Ángela Irañeta
Puntualidad kantiana. Cuando dan las doce y cuarto aparece su figura, con paso lento y firme. Lleva guantes, el pelo rubio bien peinado. Su tez morena habla de años de campo y sol. O de banco y Benidorm. Agita una bolsa de plástico de la que llueven miguitas de pan y les baila un zapateado encima para hacerlas todavía más pequeñas. Se acerca a la fuente y presiona el botón hasta que se forma un charco que refleja las copas de los árboles a medio reverdecer.
Allí le espera una bandada de gorriones que, en cuanto se aleja, se abalanzan a por su aperitivo en medio de una algarabía de melodías agudas. Hoy se ha colado una paloma curiosa en el festín. Él se da la vuelta y se detiene a sonreírse contemplando la escena. Retoma el camino y, despacito, va a comprar el pan para él y sus amigos con plumas.

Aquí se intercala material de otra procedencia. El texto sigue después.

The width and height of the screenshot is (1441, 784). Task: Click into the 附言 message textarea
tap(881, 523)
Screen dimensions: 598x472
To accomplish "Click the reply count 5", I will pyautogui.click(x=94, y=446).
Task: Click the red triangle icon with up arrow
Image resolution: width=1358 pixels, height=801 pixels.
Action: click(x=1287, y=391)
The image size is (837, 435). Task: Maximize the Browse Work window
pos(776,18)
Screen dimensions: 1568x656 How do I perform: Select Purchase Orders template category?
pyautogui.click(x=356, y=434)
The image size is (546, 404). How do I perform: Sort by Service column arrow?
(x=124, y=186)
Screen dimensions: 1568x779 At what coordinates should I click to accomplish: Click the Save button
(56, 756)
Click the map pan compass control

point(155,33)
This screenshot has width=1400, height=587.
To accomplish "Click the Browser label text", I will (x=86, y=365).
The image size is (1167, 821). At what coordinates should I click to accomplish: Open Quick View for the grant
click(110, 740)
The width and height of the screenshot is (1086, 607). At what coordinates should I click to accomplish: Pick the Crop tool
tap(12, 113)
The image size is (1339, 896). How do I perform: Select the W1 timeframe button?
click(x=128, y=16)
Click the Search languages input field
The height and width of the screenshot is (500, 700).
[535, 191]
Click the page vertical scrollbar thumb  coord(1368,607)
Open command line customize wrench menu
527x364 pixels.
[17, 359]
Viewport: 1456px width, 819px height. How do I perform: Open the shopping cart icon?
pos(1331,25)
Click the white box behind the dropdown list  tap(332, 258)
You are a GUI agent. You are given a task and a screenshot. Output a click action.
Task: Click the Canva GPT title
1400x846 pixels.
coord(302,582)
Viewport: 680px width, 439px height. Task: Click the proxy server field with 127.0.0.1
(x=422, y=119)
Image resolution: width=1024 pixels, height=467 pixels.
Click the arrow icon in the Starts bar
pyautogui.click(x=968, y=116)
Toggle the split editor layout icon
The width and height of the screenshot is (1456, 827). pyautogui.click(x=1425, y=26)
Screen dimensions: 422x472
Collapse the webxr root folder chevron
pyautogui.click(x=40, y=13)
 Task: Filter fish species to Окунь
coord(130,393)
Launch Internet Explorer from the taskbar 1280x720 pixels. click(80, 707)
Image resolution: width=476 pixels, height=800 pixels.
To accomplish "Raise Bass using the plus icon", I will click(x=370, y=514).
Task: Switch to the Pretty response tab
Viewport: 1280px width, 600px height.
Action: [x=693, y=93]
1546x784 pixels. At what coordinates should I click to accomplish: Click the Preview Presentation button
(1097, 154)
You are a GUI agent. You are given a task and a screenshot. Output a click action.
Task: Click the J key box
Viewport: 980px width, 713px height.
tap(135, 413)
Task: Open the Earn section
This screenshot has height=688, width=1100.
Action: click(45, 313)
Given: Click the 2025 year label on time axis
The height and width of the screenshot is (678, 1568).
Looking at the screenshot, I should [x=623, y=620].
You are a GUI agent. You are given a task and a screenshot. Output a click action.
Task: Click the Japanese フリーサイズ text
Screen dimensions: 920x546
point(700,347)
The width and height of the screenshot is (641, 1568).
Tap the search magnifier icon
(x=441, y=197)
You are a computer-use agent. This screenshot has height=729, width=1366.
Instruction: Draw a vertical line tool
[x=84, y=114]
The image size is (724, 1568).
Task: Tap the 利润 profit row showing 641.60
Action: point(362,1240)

Es el resumen de cómo actúa toda una generación que ha visto cambiar el mundo por completo. De comer de una misma cazuela, venerar la ropita de los domingos y llamar por teléfono desde la cabina a los filtros de Instagram. ¿Instaqué?. Han sido testigos de una transición aceleradísima a una realidad que los deja al margen con sus recuerdos y opiniones. ¿Y qué hacen? Seguir cuidando. Las heridas con una canción, las dudas con una historia, los enfados con mimo, el huevo frito, con puntilla. Son un pilar para la sociedad que, de tan obvio, se ha convertido en invisible. Pero sin ellas, sin ellos, no estaríamos.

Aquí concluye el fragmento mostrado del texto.